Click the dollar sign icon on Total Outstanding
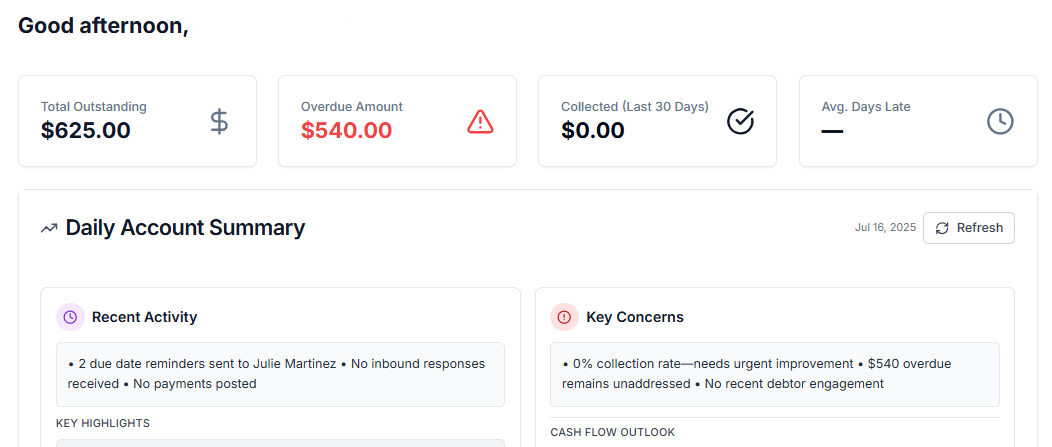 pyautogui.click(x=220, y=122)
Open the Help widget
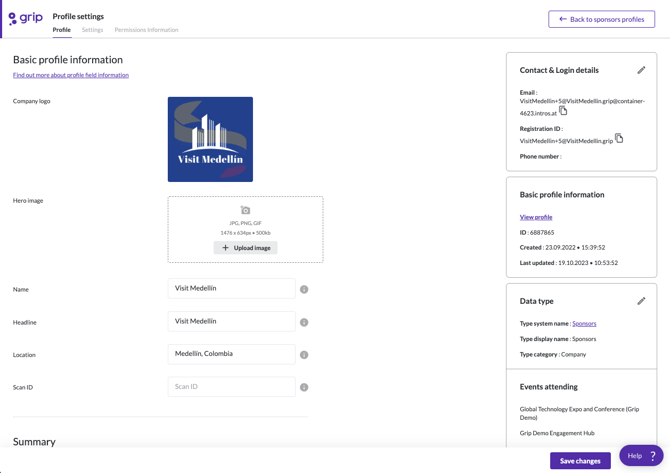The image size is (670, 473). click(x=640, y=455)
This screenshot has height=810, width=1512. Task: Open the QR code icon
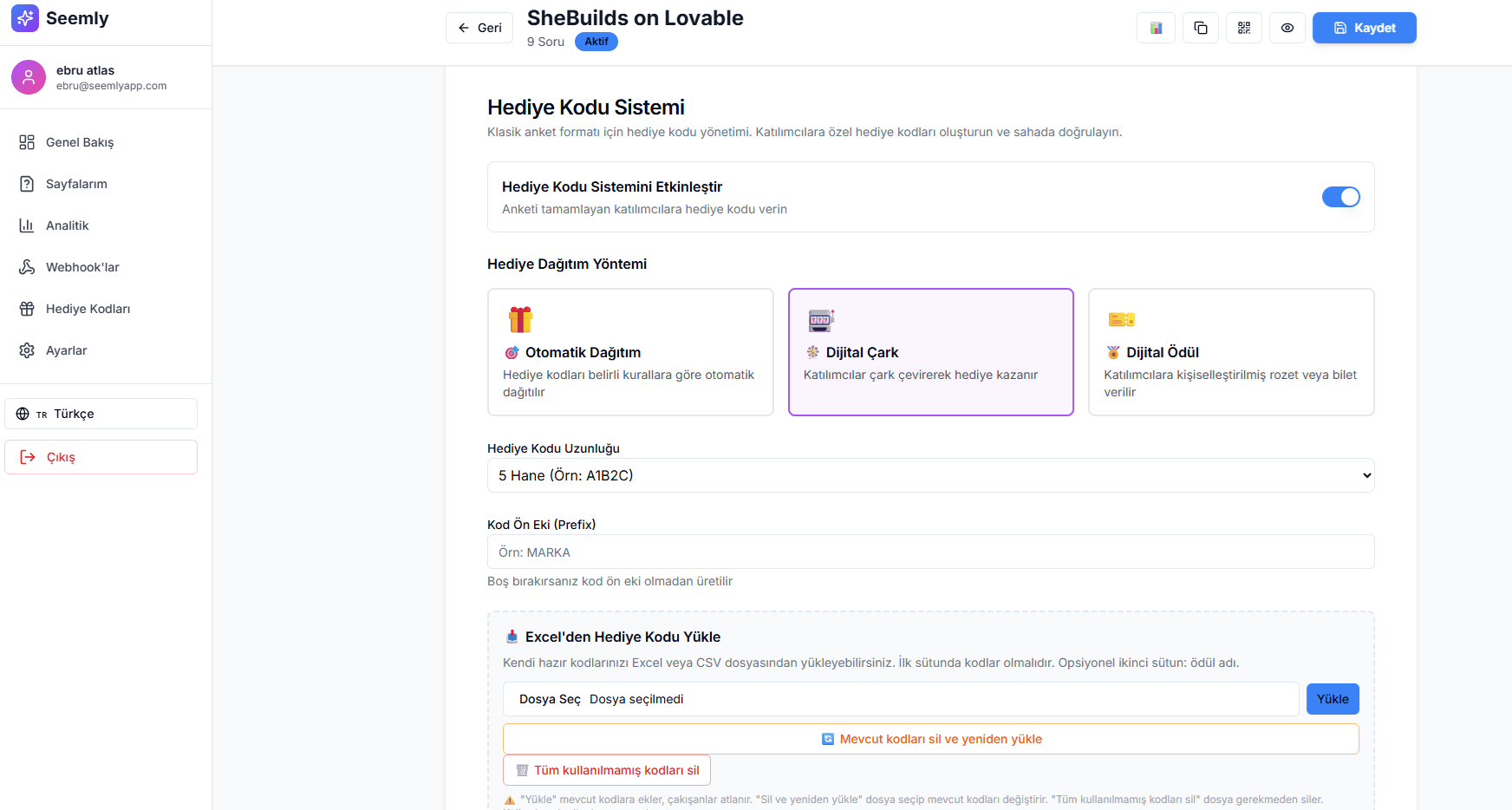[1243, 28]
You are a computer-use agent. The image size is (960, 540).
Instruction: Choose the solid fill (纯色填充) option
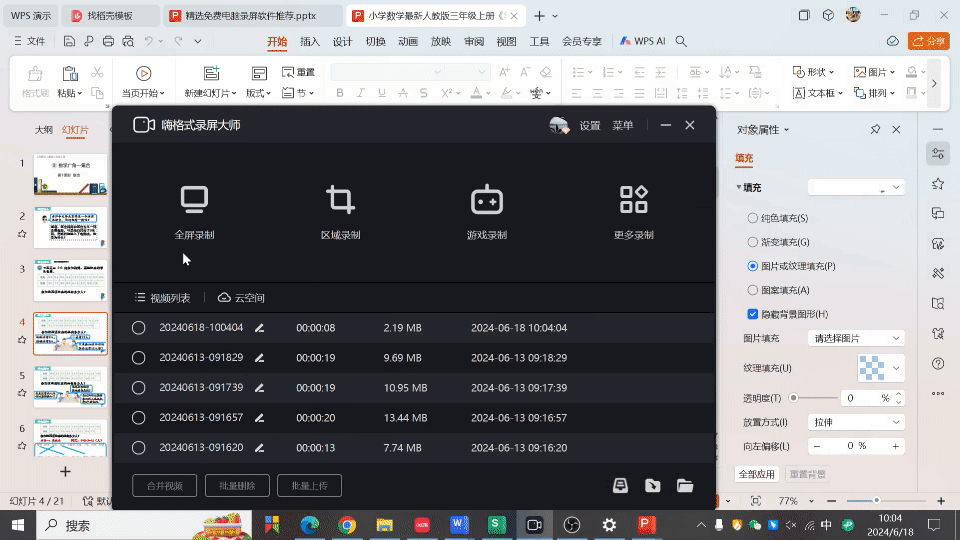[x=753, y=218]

-.-.-

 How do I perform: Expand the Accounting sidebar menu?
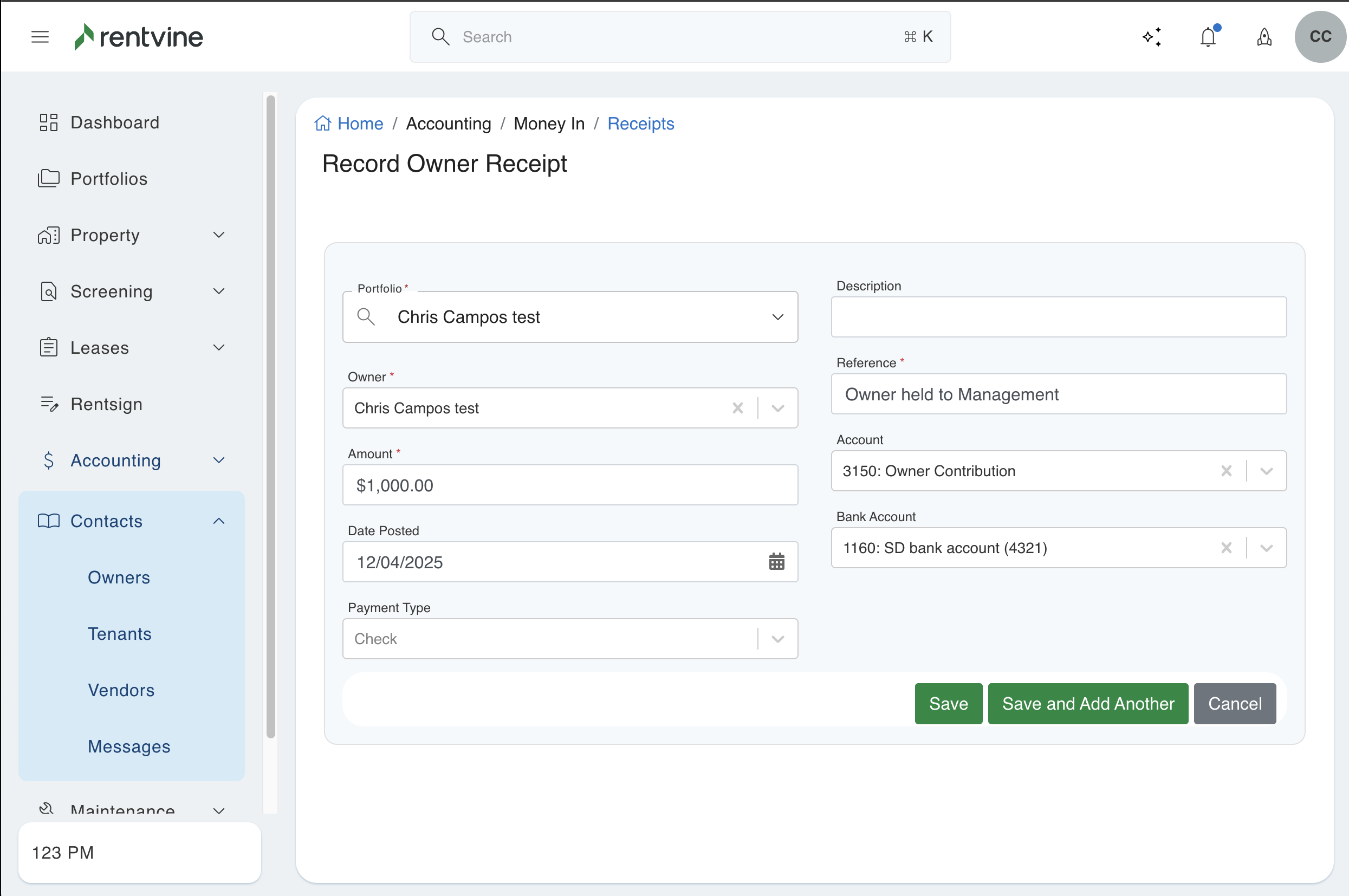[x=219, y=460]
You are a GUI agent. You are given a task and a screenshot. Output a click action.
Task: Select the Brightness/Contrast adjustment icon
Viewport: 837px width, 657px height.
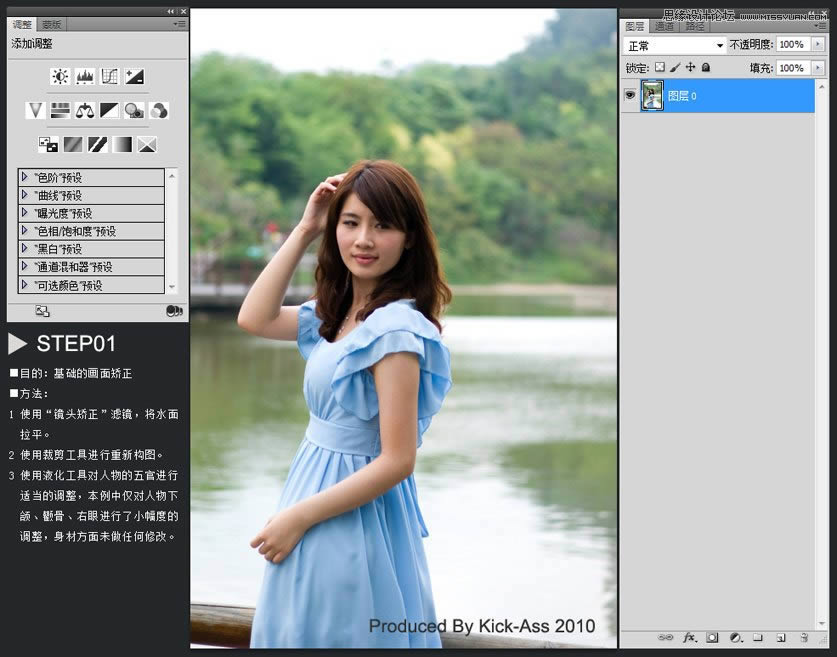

-.-.-

Render the material from the line containing "Click the dollar" up to and including the line containing "[x=753, y=218]" as a two-column CSV with the headers input and output. Give one row for each text and its answer, put each value in a single quoted field with line breaks replaced by spaces, and omit the pictures.

input,output
"Click the dollar sign icon on Total Outstanding","pyautogui.click(x=220, y=122)"
"Open the Help widget","The image size is (670, 473). click(x=640, y=455)"
"This screenshot has height=810, width=1512. Task: Open the QR code icon","[1243, 28]"
"You are a computer-use agent. The image size is (960, 540). Instruction: Choose the solid fill (纯色填充) option","[x=753, y=218]"